Print the listing as it stands, omitting all images.

(DATA PROVIDED begins)

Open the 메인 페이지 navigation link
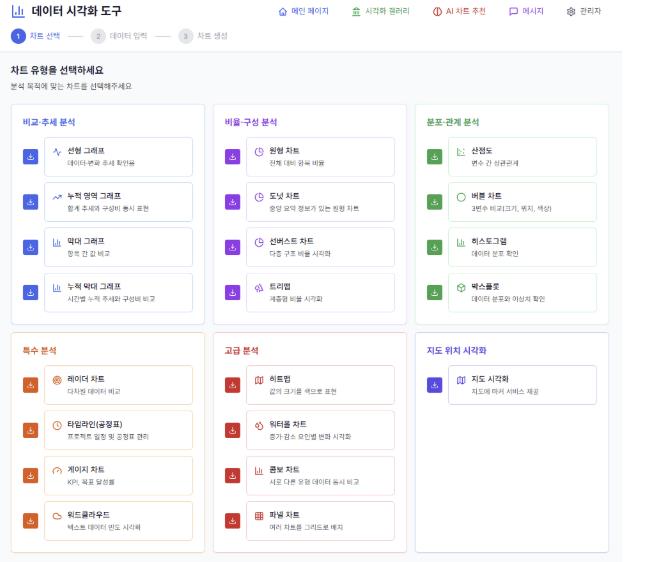The height and width of the screenshot is (562, 666). pyautogui.click(x=302, y=11)
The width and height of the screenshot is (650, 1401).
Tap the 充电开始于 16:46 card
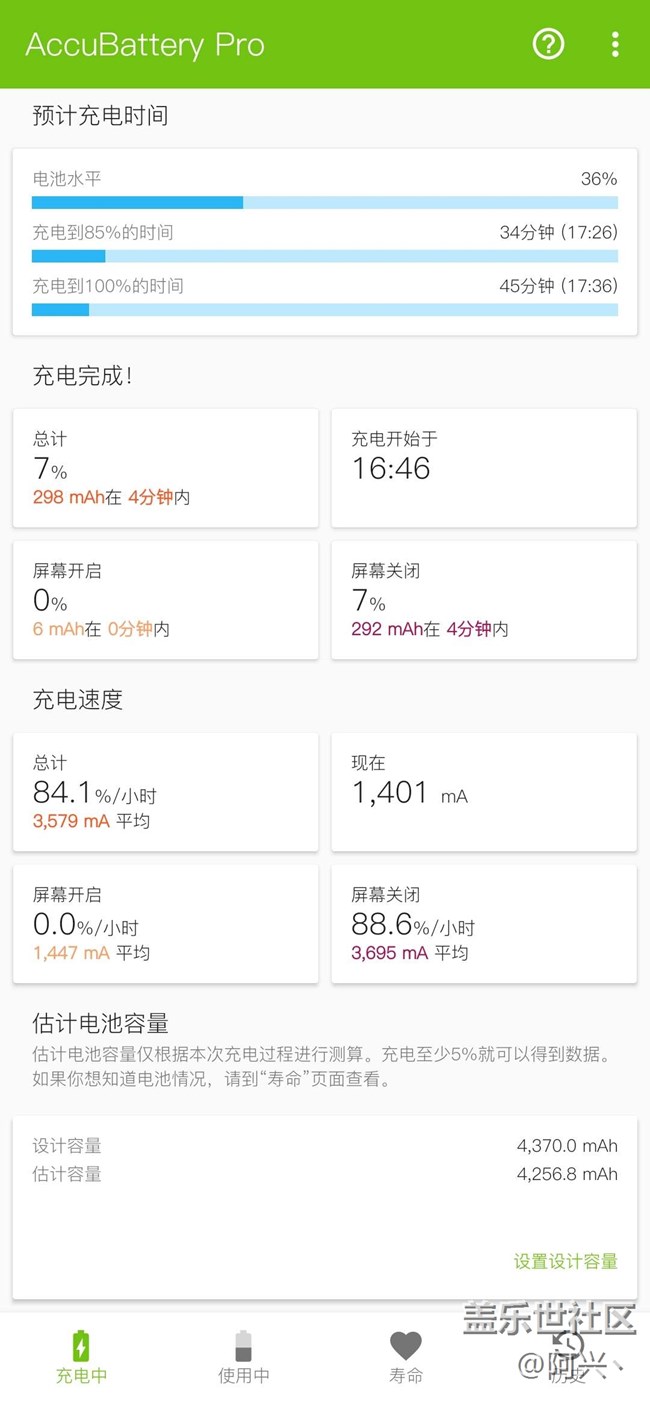484,467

(DATA PROVIDED ends)

EXPECTED ANSWER -
Open the 메인 페이지 navigation link
The height and width of the screenshot is (562, 666). pyautogui.click(x=302, y=11)
The width and height of the screenshot is (650, 1401).
Tap the 充电开始于 16:46 card
484,467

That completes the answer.